「WebディレクターはそのうちAIに取って代わられる」「もうWeb制作会社はいらない」。
この業界に身を置いて20年になるが、この手の話は何度も聞いてきた。
最初は2000年代のCMSの登場だった。Movable TypeやWordPressが出てきた頃は、「もうHTMLを手打ちする時代は終わり」と言われた。安価に、誰でも更新できる。Web制作の知識すら不要になると。
次は2010年代のSNSの台頭。FacebookやInstagramが企業の公式ページを代替し、「もはやホームページは不要」という説が流行った。実際に、自治体がFacebookページを公式サイト代わりにして話題になったこともある。

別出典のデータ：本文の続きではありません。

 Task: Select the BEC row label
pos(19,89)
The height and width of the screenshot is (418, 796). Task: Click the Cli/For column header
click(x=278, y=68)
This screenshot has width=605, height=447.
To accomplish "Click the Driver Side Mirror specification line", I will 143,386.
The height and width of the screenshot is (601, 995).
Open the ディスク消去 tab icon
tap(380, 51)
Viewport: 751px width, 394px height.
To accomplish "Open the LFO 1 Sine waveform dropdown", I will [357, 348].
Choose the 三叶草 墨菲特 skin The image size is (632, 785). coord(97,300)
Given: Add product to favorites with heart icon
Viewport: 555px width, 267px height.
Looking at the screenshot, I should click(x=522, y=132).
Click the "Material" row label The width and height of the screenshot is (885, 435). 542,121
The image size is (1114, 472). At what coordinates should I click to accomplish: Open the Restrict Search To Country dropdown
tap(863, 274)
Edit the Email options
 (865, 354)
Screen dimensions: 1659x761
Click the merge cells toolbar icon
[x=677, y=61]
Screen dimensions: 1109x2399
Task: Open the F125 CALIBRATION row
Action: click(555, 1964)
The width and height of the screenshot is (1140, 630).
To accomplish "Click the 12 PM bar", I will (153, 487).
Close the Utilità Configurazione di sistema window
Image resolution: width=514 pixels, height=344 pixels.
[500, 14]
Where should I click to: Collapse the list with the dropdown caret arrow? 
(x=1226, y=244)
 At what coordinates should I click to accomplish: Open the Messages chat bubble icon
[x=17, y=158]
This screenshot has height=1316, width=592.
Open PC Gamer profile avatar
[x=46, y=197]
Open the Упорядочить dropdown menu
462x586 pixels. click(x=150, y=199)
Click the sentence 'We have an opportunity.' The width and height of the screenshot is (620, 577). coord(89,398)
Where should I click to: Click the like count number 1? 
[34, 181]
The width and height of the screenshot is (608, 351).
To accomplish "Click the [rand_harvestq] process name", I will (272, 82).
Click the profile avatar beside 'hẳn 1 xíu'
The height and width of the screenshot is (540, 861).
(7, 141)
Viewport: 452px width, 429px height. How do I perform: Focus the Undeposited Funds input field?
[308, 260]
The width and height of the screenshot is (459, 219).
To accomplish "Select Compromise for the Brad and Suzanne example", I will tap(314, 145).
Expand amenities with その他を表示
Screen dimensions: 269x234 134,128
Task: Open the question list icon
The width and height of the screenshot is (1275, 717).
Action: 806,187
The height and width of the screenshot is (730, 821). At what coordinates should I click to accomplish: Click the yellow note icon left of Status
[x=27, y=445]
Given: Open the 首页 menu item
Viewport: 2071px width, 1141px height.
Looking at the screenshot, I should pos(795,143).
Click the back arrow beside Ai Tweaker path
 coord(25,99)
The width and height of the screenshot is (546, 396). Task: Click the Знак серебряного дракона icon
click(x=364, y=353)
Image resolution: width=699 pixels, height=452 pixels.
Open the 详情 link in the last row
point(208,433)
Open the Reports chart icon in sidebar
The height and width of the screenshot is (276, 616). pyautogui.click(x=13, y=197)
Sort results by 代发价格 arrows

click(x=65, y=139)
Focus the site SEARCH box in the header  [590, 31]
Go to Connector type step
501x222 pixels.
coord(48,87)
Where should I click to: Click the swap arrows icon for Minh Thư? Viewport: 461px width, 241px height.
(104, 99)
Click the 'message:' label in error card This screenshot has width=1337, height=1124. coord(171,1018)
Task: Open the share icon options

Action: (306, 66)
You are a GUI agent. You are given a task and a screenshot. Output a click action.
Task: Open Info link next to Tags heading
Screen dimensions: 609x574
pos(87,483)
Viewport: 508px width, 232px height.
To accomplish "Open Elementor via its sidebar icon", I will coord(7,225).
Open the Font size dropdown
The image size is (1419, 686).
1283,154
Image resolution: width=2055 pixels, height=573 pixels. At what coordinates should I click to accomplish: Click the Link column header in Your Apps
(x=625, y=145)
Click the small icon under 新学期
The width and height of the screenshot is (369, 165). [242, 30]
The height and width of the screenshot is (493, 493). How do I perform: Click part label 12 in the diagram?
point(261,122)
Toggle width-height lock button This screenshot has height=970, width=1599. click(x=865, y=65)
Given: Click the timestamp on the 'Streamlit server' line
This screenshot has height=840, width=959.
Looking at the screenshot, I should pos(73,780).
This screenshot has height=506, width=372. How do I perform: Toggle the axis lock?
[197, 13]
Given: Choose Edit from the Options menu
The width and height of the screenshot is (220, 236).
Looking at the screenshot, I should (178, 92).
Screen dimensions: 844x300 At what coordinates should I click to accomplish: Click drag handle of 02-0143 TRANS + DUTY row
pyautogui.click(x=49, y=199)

そして今、2020年代はAIの時代。デザインもコーディングもAIが生成できる。文章も画像も自動で作れる。だからもう、Web制作会社に発注する意味はない──そんな声を耳にするようになった。けれど、いずれの時代も、WebディレクターもWeb制作会社も消えていない。むしろ、大企業の案件になればなるほど、ディレクターの重要性は増していると感じる。
なぜか。理由は大きく二つある。
一つは、事業会社が自前でWebを運用し続けるのは想像以上に大変だからだ。デジタルの潮流は早く、トレンドもツールも日々変わる。本業に集中したい企業にとって、それを常にキャッチアップするのは非効率だ。だからこそ、専門性を持つ外部パートナーが必要になる。もちろん、フリーランスや小規模事業者にとってはむしろ作りやすい時代になった、という側面はある。
もう一つは、Web制作とは技術ではなくコミュニケーションの仕事だからだ。特に大企業のWebリニューアルでは、最も大変なのは「何を重視するかの軸を定め、社内の多様な部署を束ねること」。実は、ページを作ることよりも、そこに至る意思決定のプロセスの方がずっと難しい。そして、その混沌の中で調整し、意見を翻訳し、推進していく存在こそが、Webディレクターである。
AIは画面を設計できても、社内政治までは設計できない。CMSはページを量産できても、組織の想いまでは反映できない。結局、Webディレクターとは「人と事業と技術の間に立ち、混沌を整える仕事」なのだと思う。この仕事は、地味で、面倒で、しばしば報われにくい。でも、だからこそ続いている。そして、これからもきっと無くならない。